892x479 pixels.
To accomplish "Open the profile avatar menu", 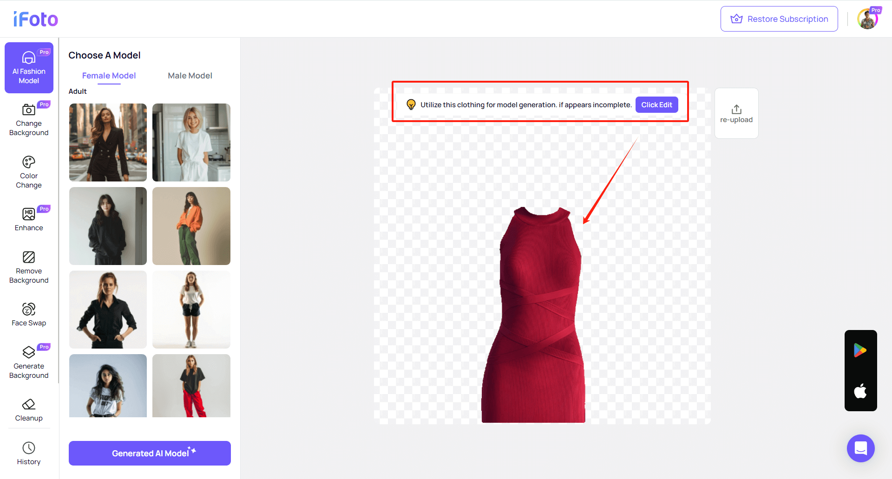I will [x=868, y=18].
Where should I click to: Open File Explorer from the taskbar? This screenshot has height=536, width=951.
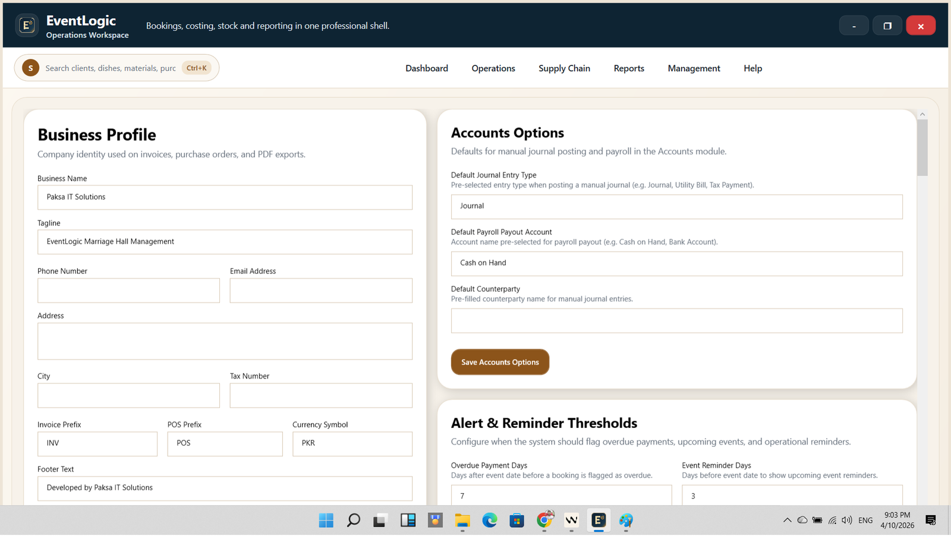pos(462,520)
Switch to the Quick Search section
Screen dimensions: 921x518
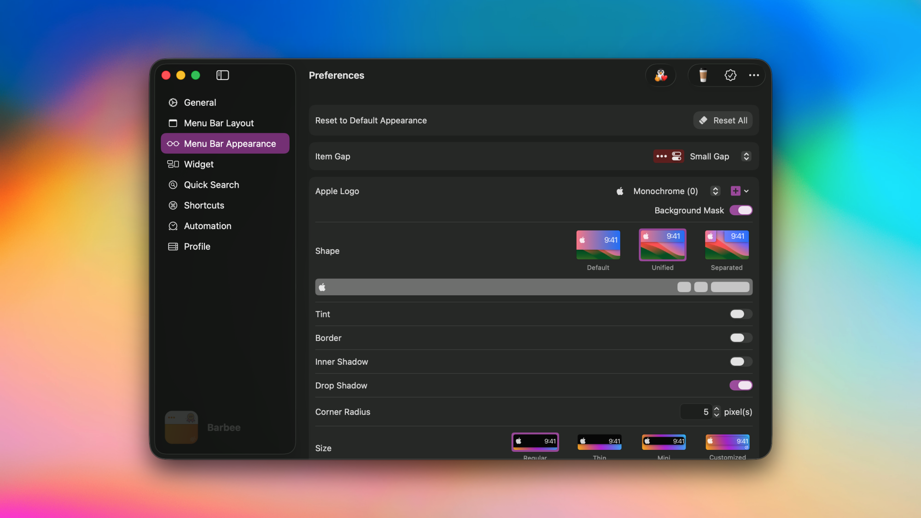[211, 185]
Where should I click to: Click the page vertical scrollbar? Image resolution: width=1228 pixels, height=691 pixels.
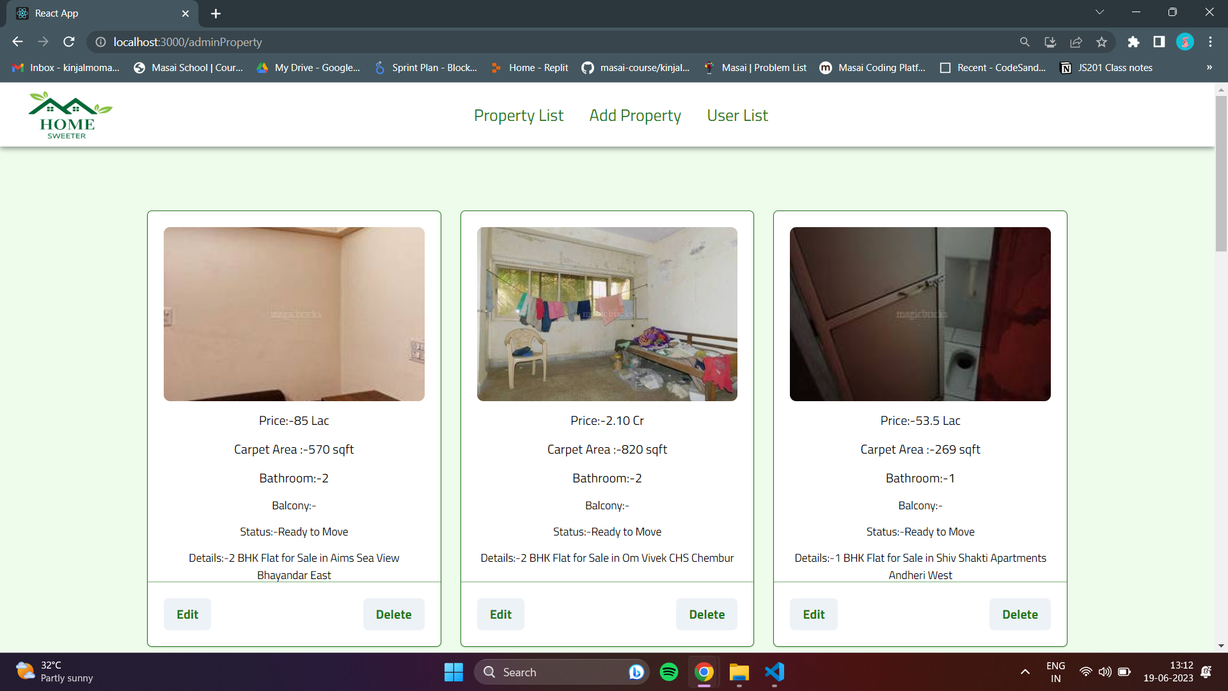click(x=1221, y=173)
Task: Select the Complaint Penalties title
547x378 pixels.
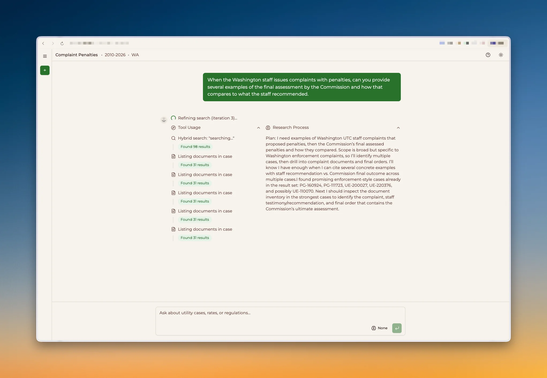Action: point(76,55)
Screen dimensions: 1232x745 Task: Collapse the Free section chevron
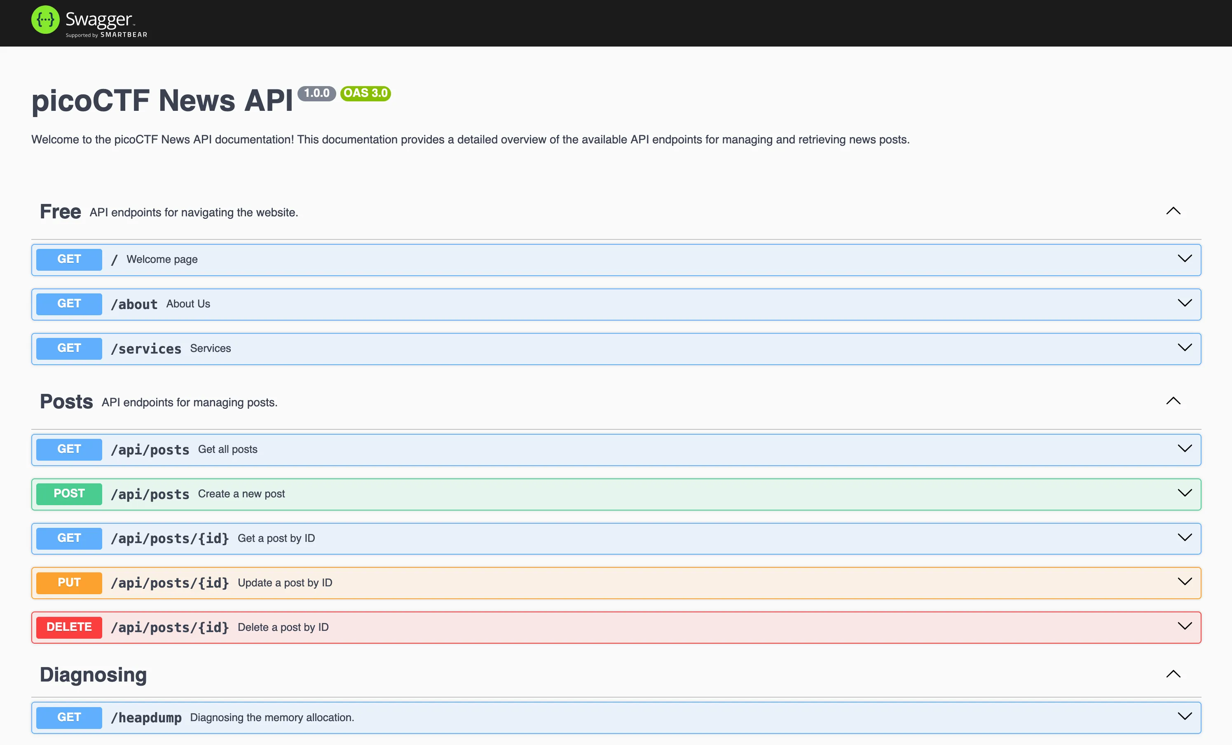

====

• Task directions: Write out exactly the lines from the line that contains "Screen dimensions: 921x518" through the end of the material, including both ends. No pictures belong in the copy.

• Response to the task:
Screen dimensions: 921x518
[211, 185]
Where should I click to: Click the page vertical scrollbar? Image resolution: width=1228 pixels, height=691 pixels.
click(x=1221, y=173)
Task: Select the Complaint Penalties title
547x378 pixels.
Action: point(76,55)
Screen dimensions: 1232x745 Task: Collapse the Free section chevron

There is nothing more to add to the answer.